Pour les Psem, « l’objectif de diversification des économies appelle au développement des investissements dans l’agriculture ». Cela devrait se traduire par des politiques cohérentes alliant « l’impératif d’une sécurité alimentaire durable » et une « libéralisation maîtrisée des échanges », en réduisant notamment la dépendance aux importations.
Dans ce contexte, assure H. El Dahr, « la coopération multilatérale s’avère indispensable pour une meilleure intégration régionale » des Psem.
L'Europe en pleine réforme de sa Pac a son rôle à jouer, souligne Mme El Dahr, en arbitrant « entre la poursuite du dialogue agricole bilatéral, ouvert en 2006, et une coopération multilatérale en vue d’instaurer une ZLEEM (zone de libre-échange euro-méditerranéenne), en réflexion depuis 1995 (déclaration de Barcelone). Mais cette dernière, caractérisée par des échanges très asymétriques entre l’UE et les pays méditerranéens, s'est fracturée, « malgré les relations privilégiées établies entre l’UE et les pays partenaires méditerranéens », et le lancement du projet d’Union pour la Méditerranée (UpM). Ce dernier est fondé sur des priorités d’action axées sur le développement durable, nous explique-t-on.
Mais « l’intervention de plus en plus marquée des puissances émergentes dans la région, notamment les Bric (Brésil, Russie, Inde, Chine), est le signe que l’avenir de la Méditerranée pourrait basculer dans le multilatéralisme et que l’Europe serait susceptible de perdre sa place en tant que partenaire privilégié des Psem », pointe l'auteur.
L'Europe, l'analyse l'évoque encore en soulevant la possibilité d'une « méditerranéisation » de la Pac au niveau des Psem, apportant la sécurité alimentaire, en stimulant les changements structurels dans leurs agricultures et en améliorant les facteurs de productivité.

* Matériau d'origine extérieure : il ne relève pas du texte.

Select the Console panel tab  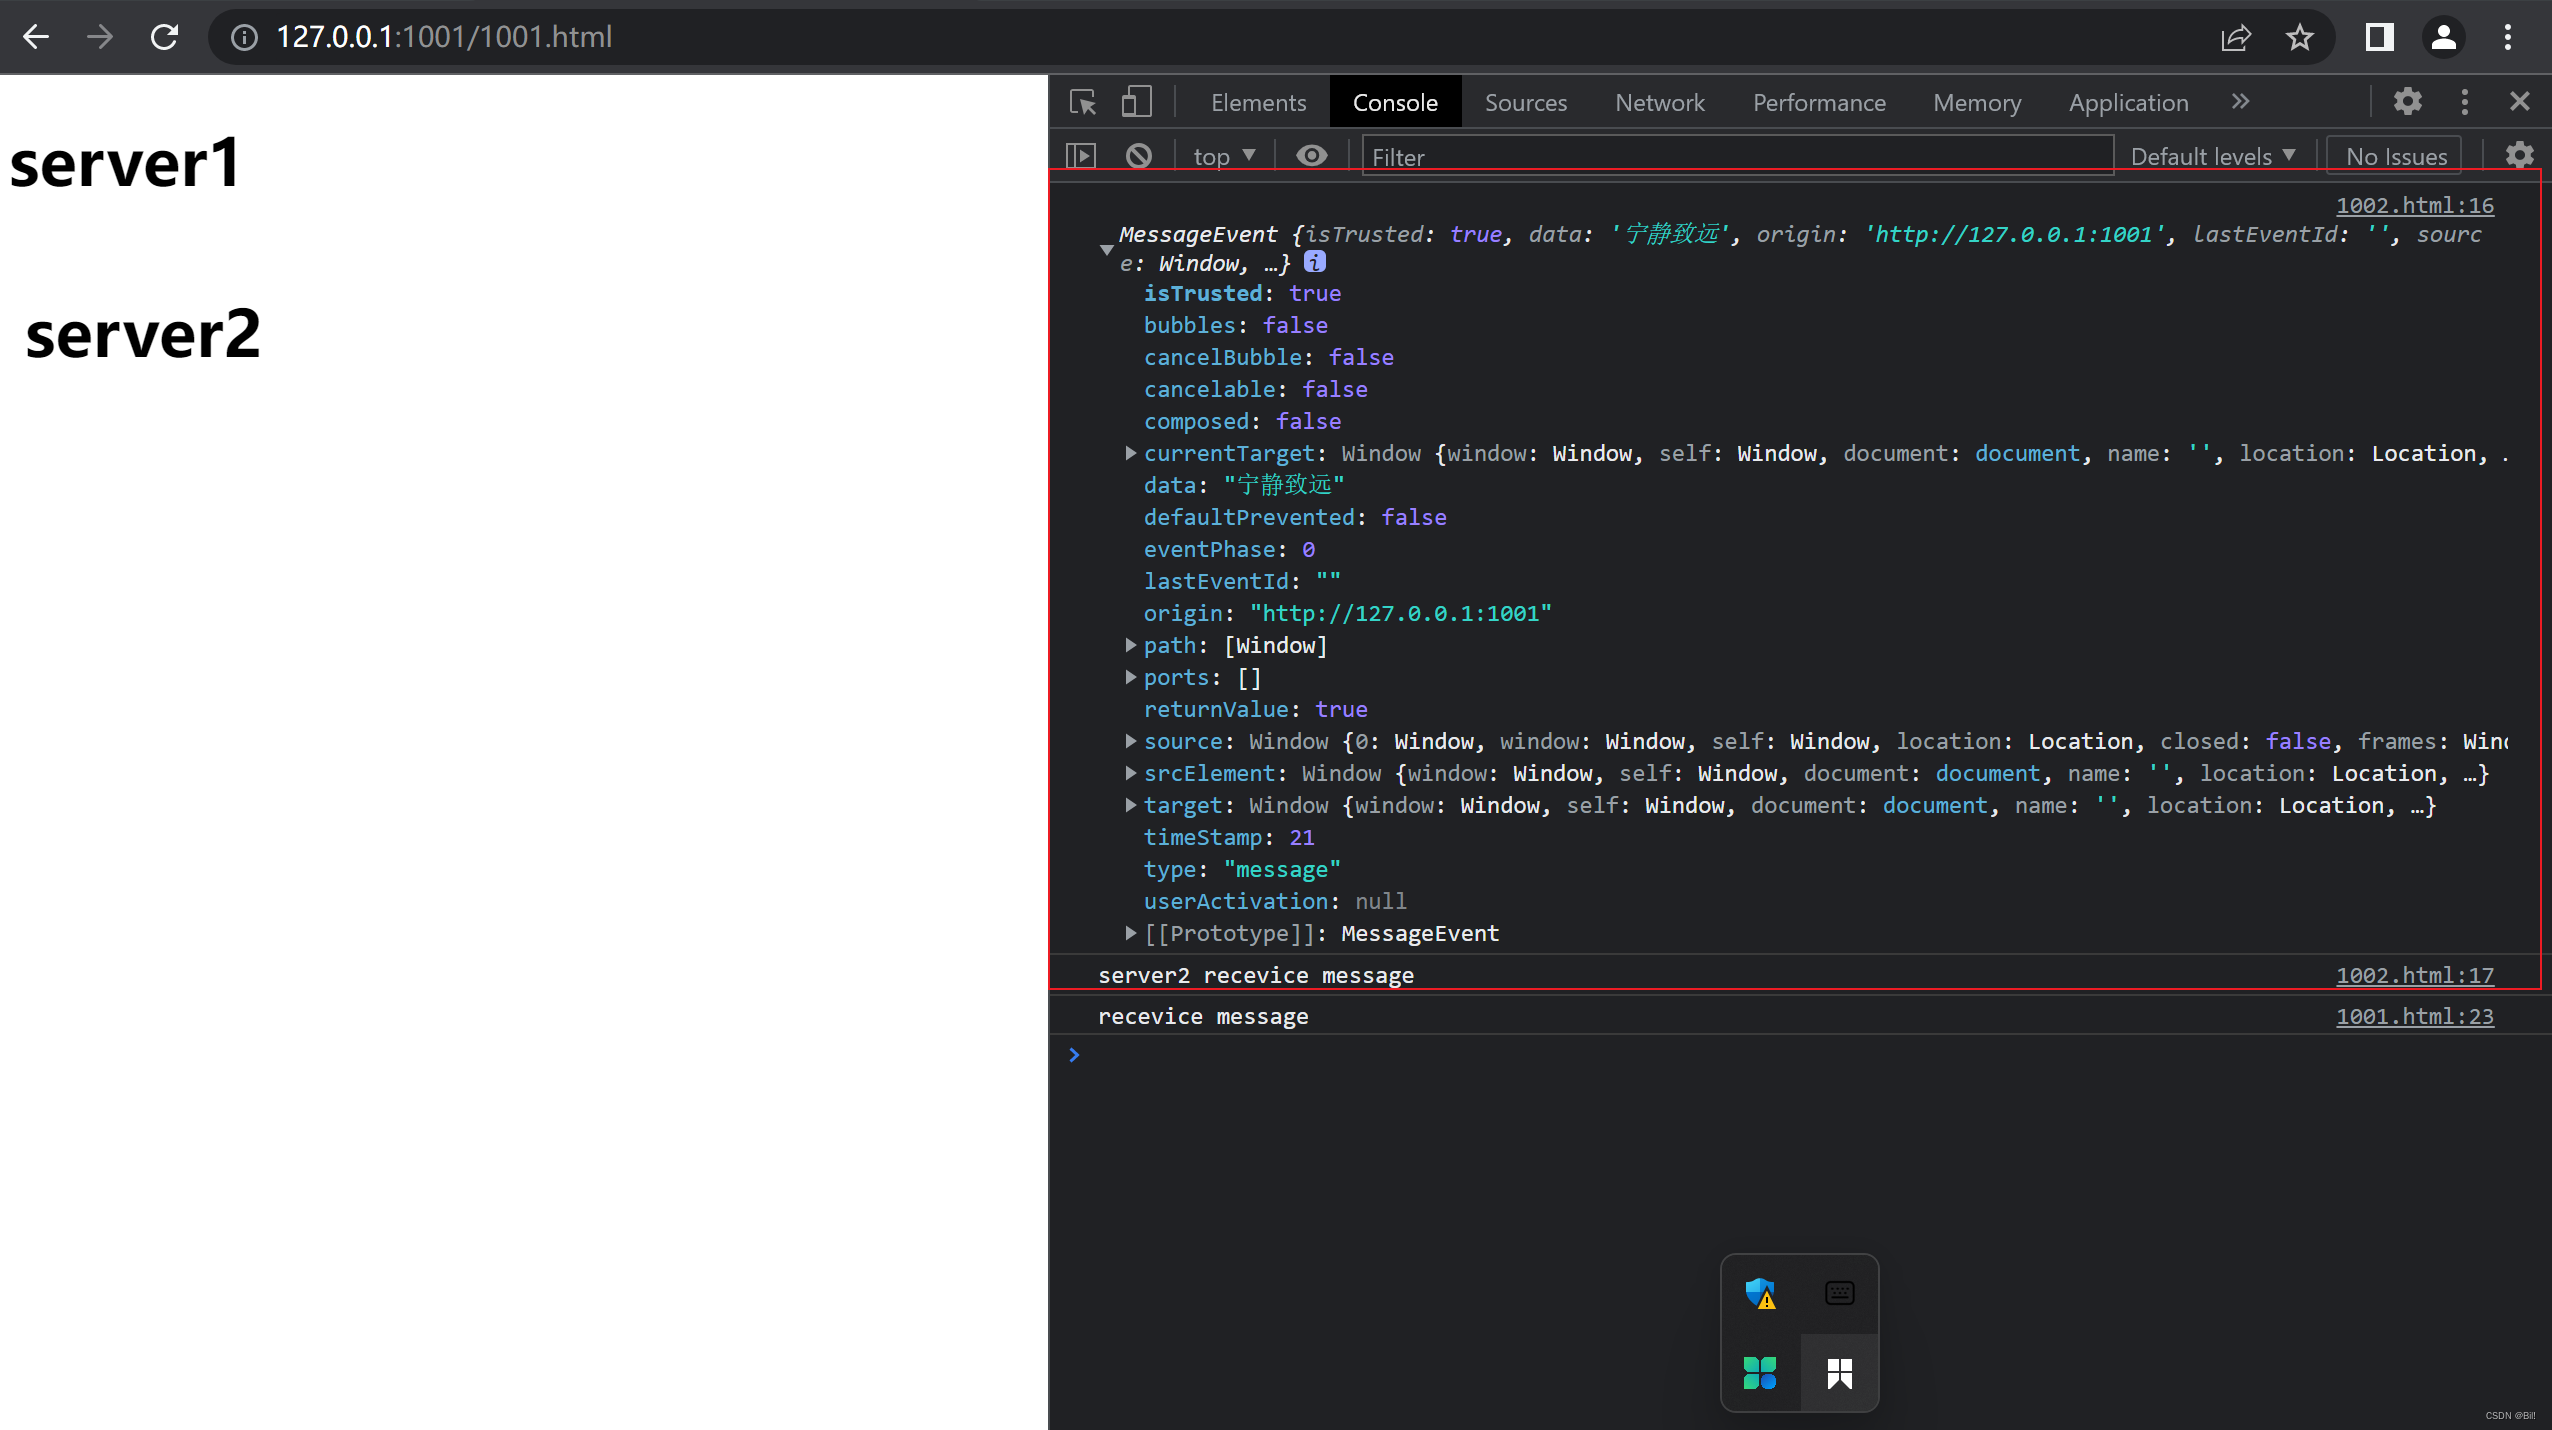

Ces évolutions allant vers la normalisation, la recherche de qualité et la durabilité des productions pourraient être fatales aux petites exploitations, avance l'auteur. Elle précise que déjà aujourd'hui, « seule une minorité de grandes exploitations tournées vers l’exportation est capable de se positionner sur les marchés internationaux, alors que l’agriculture traditionnelle familiale, dominante dans les Psem, peine à rivaliser avec un système agroalimentaire mondialisé qui approvisionne les marchés nationaux ».